— Был. Кстати, дал мне рукопись своего нового романа, просит, чтоб я предисловие написал. Издавать собирается.
— Гулькин тоже денег просил?
— Не сам он, конечно, а за него… Но разговор такой был.
— Понятно. Гулькин своего не упустит!
Нина Андреевна словно в воду глядела. Тотчас же и зазвонил телефон.
— Сиди, я отвечу, — Рябцев снял трубку. — Слушаю.
— Еще раз привет, — это был, точно, Гулькин. — Я тебе вот по какому поводу звоню… Да подожди ты, пиит несчастный! — Слышно было, как Гулькин, закрыв трубку ладонью, переругивается с кем-то далеким и невидимым. — Извини, Миша, это я не тебе.
— Я так и понял. Что звонишь?
— Дело есть, небольшое. Ты мне сто рублей не займешь? До среды?
— Приезжай.
— Вообще-то, лучше двести. До субботы, — торопливо поправился Гулькин. — Так займешь?
— А в чем дело? — спросил Рябцев, втайне боясь услышать что-нибудь невыразимо гадкое, вроде «в вытрезвитель забрали». И облегченно вздохнул, услышав:
— Да понимаешь, тут у одного из наших юбилей… Я тебе говорил — у поэта Шумейчика. Слышал о таком? Нет? Ну, это не важно. В общем, я к тебе, Миша, подъеду? Можно прямо сейчас? Ну, спасибо, дружище, выручил.

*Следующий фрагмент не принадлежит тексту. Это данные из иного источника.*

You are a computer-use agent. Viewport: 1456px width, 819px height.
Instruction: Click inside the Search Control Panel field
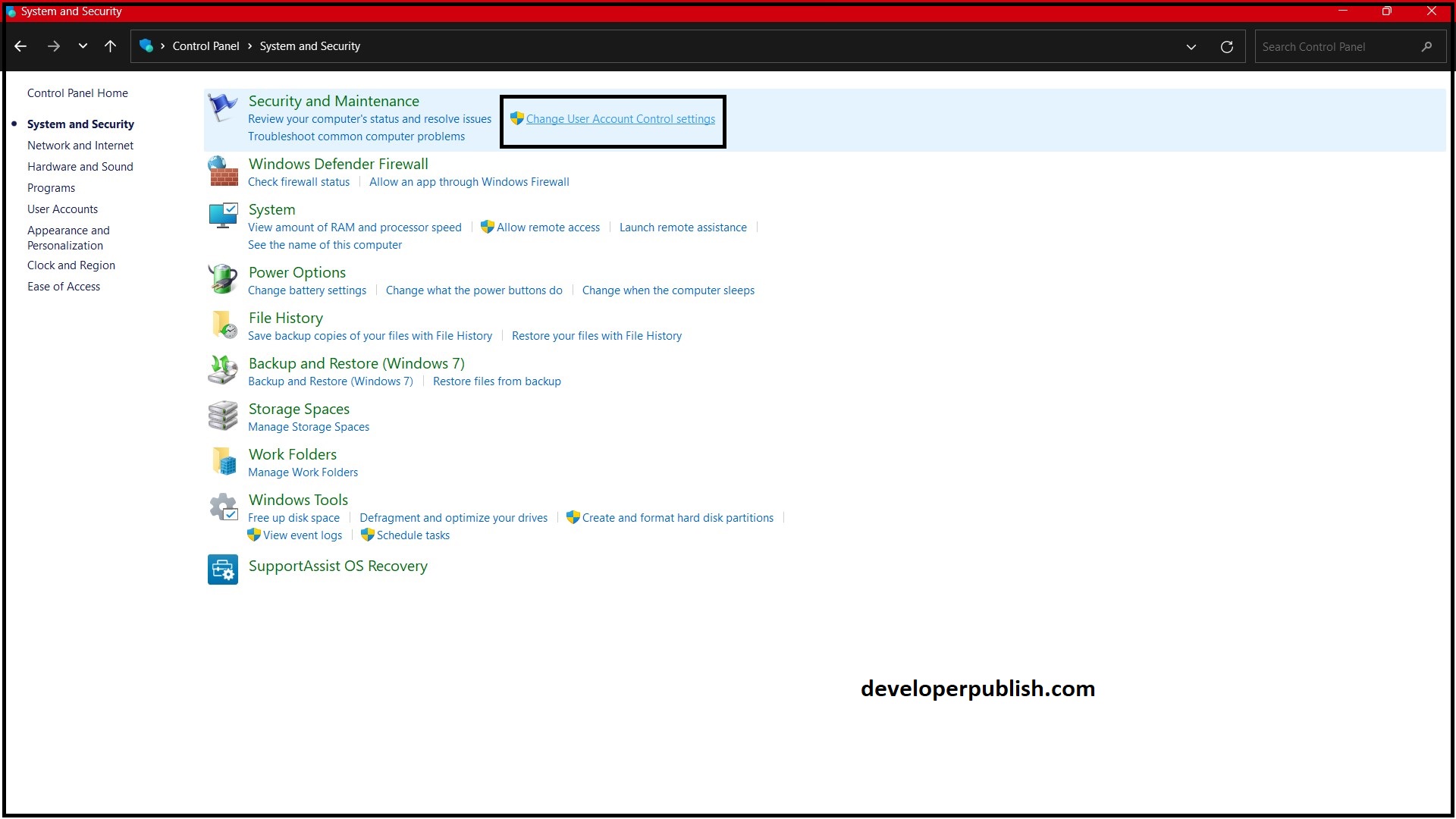coord(1342,46)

Положив трубку, Гулькин вернулся к столу, накрытому по случаю двенадцатилетия творческой деятельности поэта Шумейчика. Впрочем, особой радости от этого прозаик не испытывал. То ли дата была не совсем круглой, то ли юбиляр в оценке своего творчества оказался на редкость скромным, но стол был накрыт весьма скупо, что называется, ни выпить, ни закусить. В данный же момент на нем вообще мало что оставалось. Тем не менее, Гулькину удалось выжать из бутылки почти полную рюмку «Праздничной» и ухватить с бумажной тарелки половинку огурца. Сидевшие за столом вздохнули, но промолчали.
— Учитесь, пока я жив! — сказал Гулькин, ни к кому конкретно не обращаясь. Втянул в себя жидкость, захрустел огурцом, на удачу еще раз прошелся взглядом по столешнице и подмел последнее, что осталось — кружок колбасы, которую юбиляр по рассеянности порезал неочищенной. Бросились в глаза три загадочные буквы: «Кра…»

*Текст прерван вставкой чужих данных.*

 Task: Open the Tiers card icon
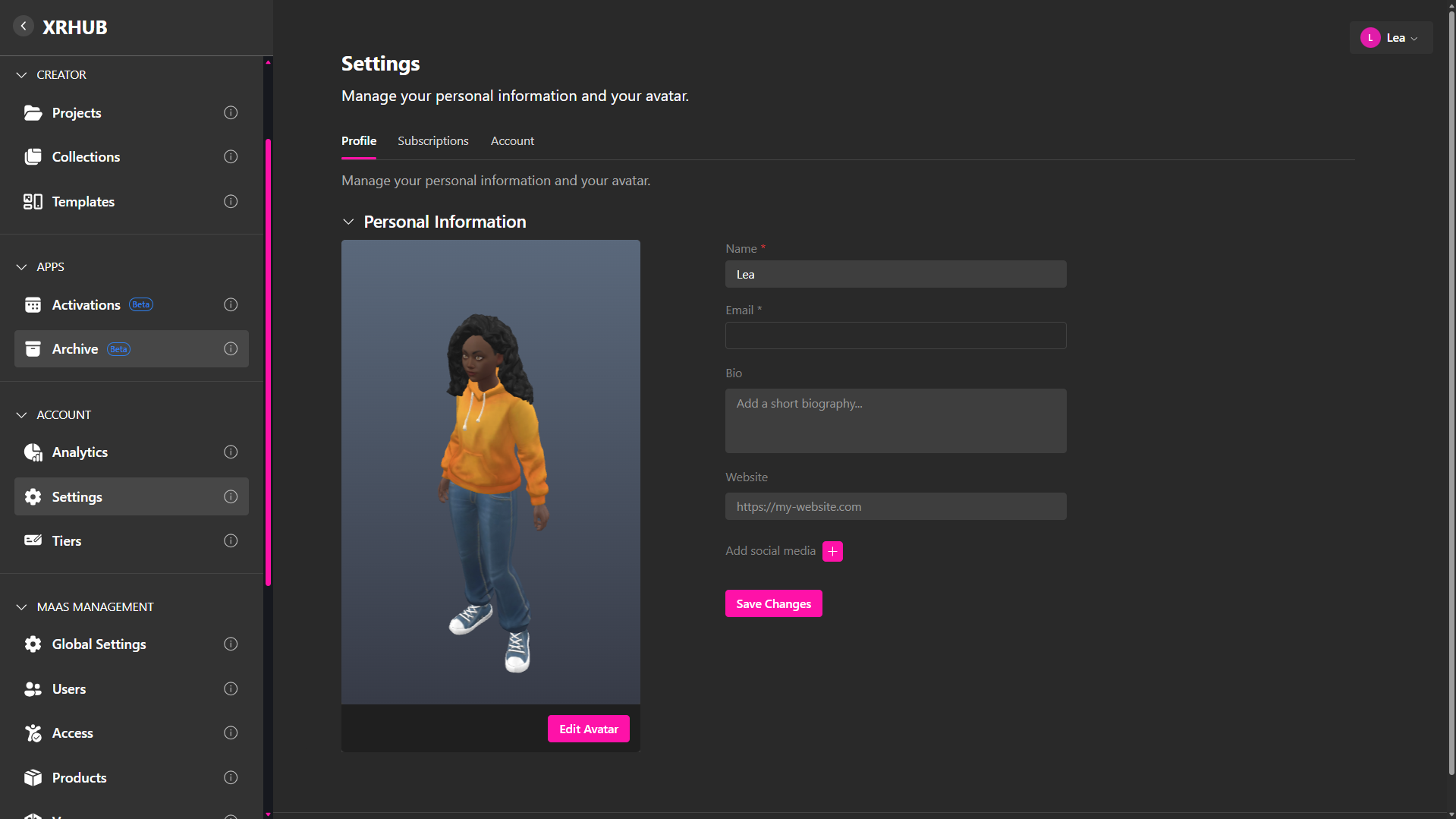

«Стало быть, «краковская», — догадался прозаик, нетерпеливо отдирая буквы вместе с кожурой. — Лучше бы сервелата купил, бездарь!»
— Значит, так, — веско сказал Гулькин, дожевав колбасу. — Я сейчас отлучусь. По делам. Где-то на полчаса. И вернусь, кое с чем. Так что не расходитесь. Ждите!
Поднялся и вышел, не прощаясь.
— Вот чем мне Борис нравится, так это своей решительностью, — громко, чтоб все слышали, сказал поэт Брючеев. — Видали? Позвонил. Договорился. Поехал. Через полчаса привезет. Правда же, молодец?
— Да что там говорить? Человечище! — подхватил светлый лирик Горчинцев. — А ведь по виду и не скажешь. Так, ничего особенного. Типичный провинциал! Пишет вяло, скучно, неинтересно…
— Сто рублей как весной у меня занимал, так до сих отдать не может, — тут же вставил Брючеев, и повернулся к Шумейчику. — Вот ты, Леня, когда-нибудь забывал товарищу долг отдать?
— Не забывал, — сказал поэт, подумав. — Или забывал? Знаешь, не помню. А что?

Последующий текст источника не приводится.